How can I tell a waiter (I am usually younger than the waiter and if not I know how to adjust honorific titles in Vietnamese, but just assume I am em...)

How can I tell the waiter I don't eat pork?

Em khong lay an thit heo. 

Also, how can I ask if the broth of a soup was made with any pork bones?

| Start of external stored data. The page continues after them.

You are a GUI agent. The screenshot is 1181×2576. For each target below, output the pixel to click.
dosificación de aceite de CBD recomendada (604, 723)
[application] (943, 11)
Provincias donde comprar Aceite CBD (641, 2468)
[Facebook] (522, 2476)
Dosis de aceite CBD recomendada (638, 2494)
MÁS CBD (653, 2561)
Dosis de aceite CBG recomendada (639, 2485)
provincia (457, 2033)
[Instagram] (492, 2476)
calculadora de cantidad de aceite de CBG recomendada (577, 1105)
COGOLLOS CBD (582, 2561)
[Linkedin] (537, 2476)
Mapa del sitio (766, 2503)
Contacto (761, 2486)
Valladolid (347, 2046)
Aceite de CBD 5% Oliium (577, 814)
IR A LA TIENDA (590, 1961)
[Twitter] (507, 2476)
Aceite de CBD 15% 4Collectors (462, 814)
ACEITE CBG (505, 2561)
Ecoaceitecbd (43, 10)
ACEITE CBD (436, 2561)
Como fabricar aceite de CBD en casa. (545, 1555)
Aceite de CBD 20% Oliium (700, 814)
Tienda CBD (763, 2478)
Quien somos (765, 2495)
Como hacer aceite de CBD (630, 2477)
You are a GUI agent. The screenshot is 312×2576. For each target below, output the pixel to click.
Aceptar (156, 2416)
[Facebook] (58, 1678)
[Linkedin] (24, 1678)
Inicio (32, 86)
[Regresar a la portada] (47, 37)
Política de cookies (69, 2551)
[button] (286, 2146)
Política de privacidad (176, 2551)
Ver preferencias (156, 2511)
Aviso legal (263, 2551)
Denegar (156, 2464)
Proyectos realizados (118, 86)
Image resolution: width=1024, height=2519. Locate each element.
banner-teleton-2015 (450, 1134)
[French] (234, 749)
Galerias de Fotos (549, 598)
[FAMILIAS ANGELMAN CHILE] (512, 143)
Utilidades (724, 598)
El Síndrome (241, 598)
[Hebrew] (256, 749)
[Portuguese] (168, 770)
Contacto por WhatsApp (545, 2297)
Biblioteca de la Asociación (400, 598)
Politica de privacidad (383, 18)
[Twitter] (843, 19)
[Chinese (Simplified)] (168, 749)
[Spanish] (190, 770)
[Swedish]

Cai sup co lam voi xuong con heo khong? (sure that is totally wrong, please correct)

Cam on.


----------



## Tennis

lcfatima said:


> How can I tell a waiter (I am usually younger than the waiter and if not I know how to adjust honorific titles in Vietnamese, but just assume I am em...)
> 
> How can I tell the waiter I don't eat pork?
> 
> Em khong lay an thit heo.


Em/cháu/tôi không ăn thịt heo 



> Also, how can I ask if the broth of a soup was made with any pork bones?
> 
> Cai sup co lam voi xuong con heo khong? (sure that is totally wrong, please correct)
> 
> Cam on.


Generally, phở broth is called nước dùng or just nước phở. Súp has more than one meaning in Vietnamese, especially when you're in the North. So in this case you should say:Nước dùng/nước phở có làm từ xương heo không?


----------



## lcfatima

Thanks tennis. The broth I want to ask for is in a mi soup, mi do bien. Should I call it sup or nuoc in this case? (Or canh?)


----------



## bananauk

You should call it "nước dùng" or "nước"


----------



## vietcutie703

Just to correct a few things

a) nuoc pho is only used when are are speaking of the broth for pho.  for example, when you are speaking of the broth for any other Vietnamese soup based dish, you would not call it "nuoc pho."  That would make absolutely no sense.  If you were eating things like banh canh, bun rieu, hu tieu mi, etc... you would not refer to the soup/broth as "nuoc pho." You can use "nuoc" modified by the name of dish, or you can simply call it sup, or you can refer it as nuoc leo.  

b) pork bones is simply xuong heo, not xuong con heo (you don't need the article "con")

c) pho is conventionally cooked with bones from cows or chicken, rarely --- if ever pigs.


----------



## andrew4558

northern vietnamese = nước dùng
southern vietnamese = nước lèo


----------